*EXERCISE*
Exactly reproduce the entries, dropping any pictures from your copy.

───── INFORMATION PROVIDED ─────

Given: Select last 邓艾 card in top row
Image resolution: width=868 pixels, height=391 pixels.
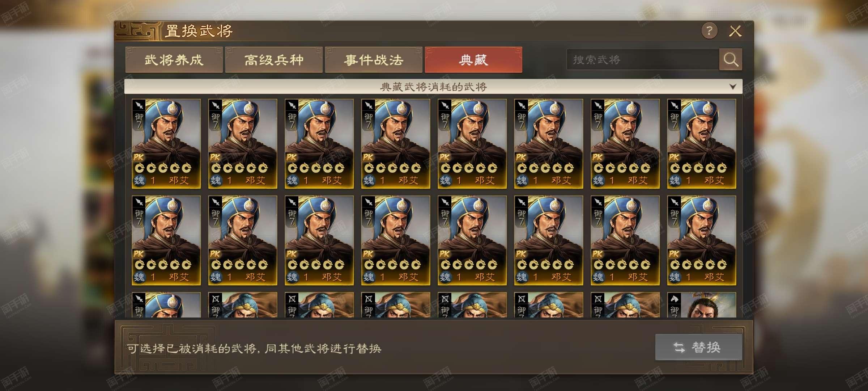Looking at the screenshot, I should point(701,144).
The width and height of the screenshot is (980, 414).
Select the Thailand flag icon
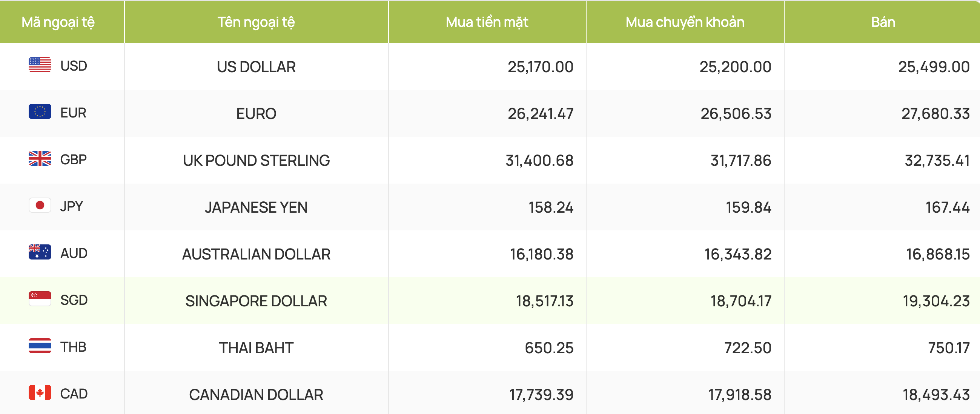click(40, 346)
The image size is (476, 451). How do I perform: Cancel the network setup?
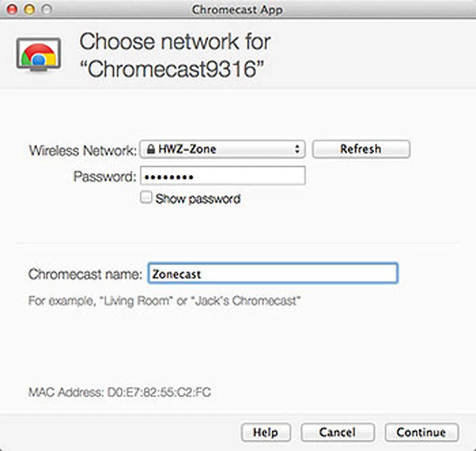(337, 432)
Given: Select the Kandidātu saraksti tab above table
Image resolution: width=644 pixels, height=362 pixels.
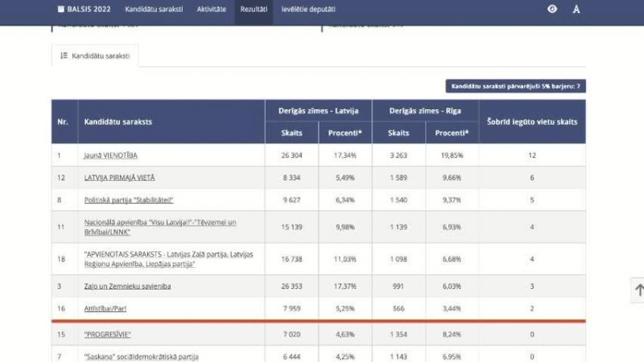Looking at the screenshot, I should click(x=96, y=56).
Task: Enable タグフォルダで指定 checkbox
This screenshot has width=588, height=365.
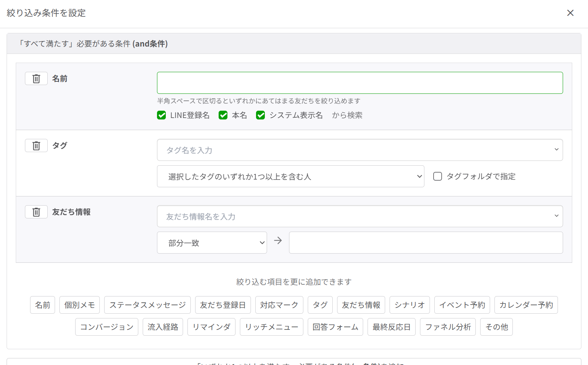Action: pos(438,177)
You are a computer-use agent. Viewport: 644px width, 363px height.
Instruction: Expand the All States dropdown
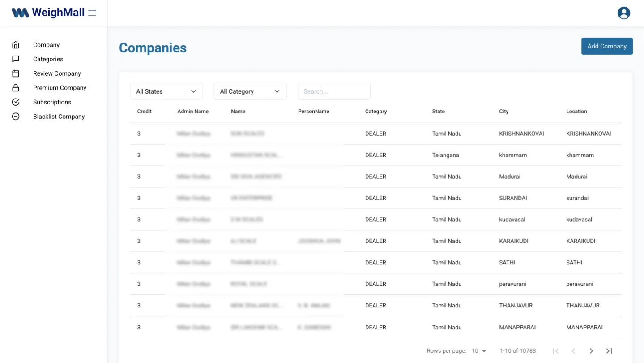click(x=166, y=91)
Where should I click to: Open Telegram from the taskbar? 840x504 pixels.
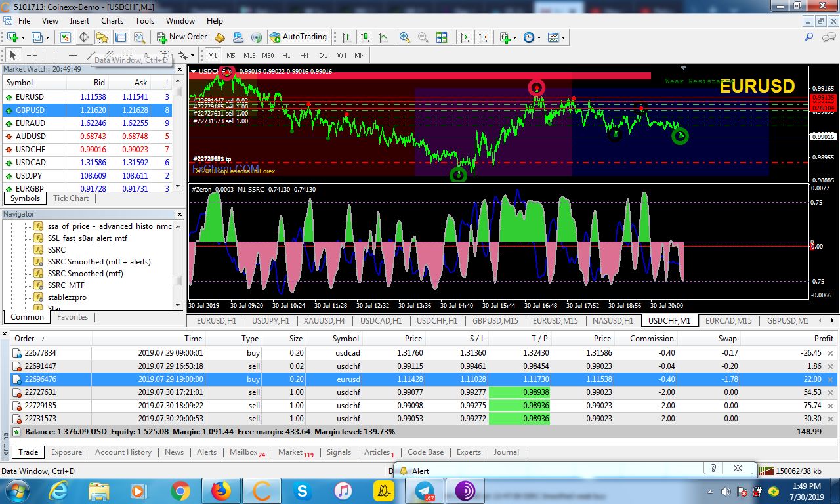pyautogui.click(x=425, y=490)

─────

*SOLUTION TO THIS EXERCISE*
Given: Select last 邓艾 card in top row
Image resolution: width=868 pixels, height=391 pixels.
Looking at the screenshot, I should point(701,144).
The width and height of the screenshot is (980, 414).
Select the Thailand flag icon
click(40, 346)
The image size is (476, 451). How do I perform: Cancel the network setup?
(337, 432)
Given: Select the Kandidātu saraksti tab above table
Image resolution: width=644 pixels, height=362 pixels.
Looking at the screenshot, I should click(x=96, y=56).
Task: Enable タグフォルダで指定 checkbox
This screenshot has width=588, height=365.
Action: pos(438,177)
You are a computer-use agent. Viewport: 644px width, 363px height.
Instruction: Expand the All States dropdown
click(x=166, y=91)
Where should I click to: Open Telegram from the taskbar? 840x504 pixels.
pyautogui.click(x=425, y=490)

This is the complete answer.